The only dedicated native wild bee sanctuary in Ireland is warning much more needs to be done to protect Ireland's endangered wild bee populations.

Husband and wife team Paul Handrick and Clare-Louise Donelan own and run the 55-acre Bee Sanctuary of Ireland in Co Wicklow.

The size of 31 football pitches, the sanctuary is a mix of habitats, including wildflower meadows, wetlands and hedgerows. There are no pesticides and no fertilisers. There are also no hives.

A pair of red-tailed bumblebee search for pollen on The Bee Sanctuary of Ireland

"You say bees to people, and they immediately think of honeybees. They think the guys in suits. They think hives. But that's not what this is about," Paul said.

Six weeks ago, dozens of beekeepers brought their fears for the future of the Irish honeybee to the gates of Leinster House. They urged politicians to support legislation for a ban on the importation of non-native honeybees.

However, Paul is adamant that "honeybees, as a kept species, aren’t in trouble or endangered". Instead, he and Clare-Louise are dedicated to "our bumblebees and solitary bees - our native wild bees".

He explained: "We have taken a 55-acre farm near Tinahely and we’ve given it back to nature, I suppose. It’s habitat. It’s flowers. We have a 12-acre wetland. Our hedgerows or ditches are 40 metres wide. They are a tangle of brambles and nettles.

"It’s somewhere where the bees can thrive. If you look at the countryside. If you look at what we have done to nature. We have left very little space for nature.

"It’s down to our agricultural system. It’s down to what we eat, if we are going to be honest about it. And we have pushed nature to the edges.

"If we do the right things to save bees, we’ll do the right things to save the future".

The 55-acre sanctuary includes wetland and wildflower meadow habitats

Bees are very important pollinators of both crops and native plants, making them of huge economic and ecological importance to Ireland. But right now, they are in trouble.

According to Biodiversity Ireland, there are 101 bee species in Ireland, including the native Irish honeybee.
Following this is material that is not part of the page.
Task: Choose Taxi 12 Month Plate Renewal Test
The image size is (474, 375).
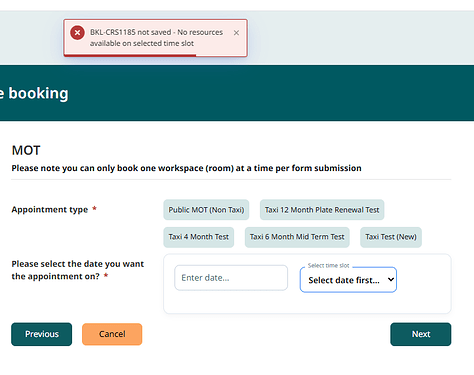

Nineteen of these species are bumblebees and more than half of these are in decline. Three very rare bumblebees are threatened with extinction.

Most of the other 81 bee species in Ireland are solitary and nearly half of these solitary species are in decline.

Paul said: "People always ask me what Ireland will look like without any bees. My response is let’s not find out. Let’s not take that risk and find out.

"They pollinate, I think, 75% of our flowers, our wildflowers, they pollinate. And it’s not just bees. There are butterflies. There are hoverflies. Wasps get bad press but they’re vital to us. Nature doesn’t put anything there that doesn’t need to be there."

Paul describes himself as a "reluctant activist". However, he believes that by saving the bees, human beings can save the planet.

"Bees are for life, not just for honey. That’s what we say to people. Just think about that. And change. Please change."

In our 'Climate Heroes' series of reports, we shine a light on the people who are stepping up to protect our environment and tackle climate change. While these people come from all walks of life, they share a common purpose to improve the world around us.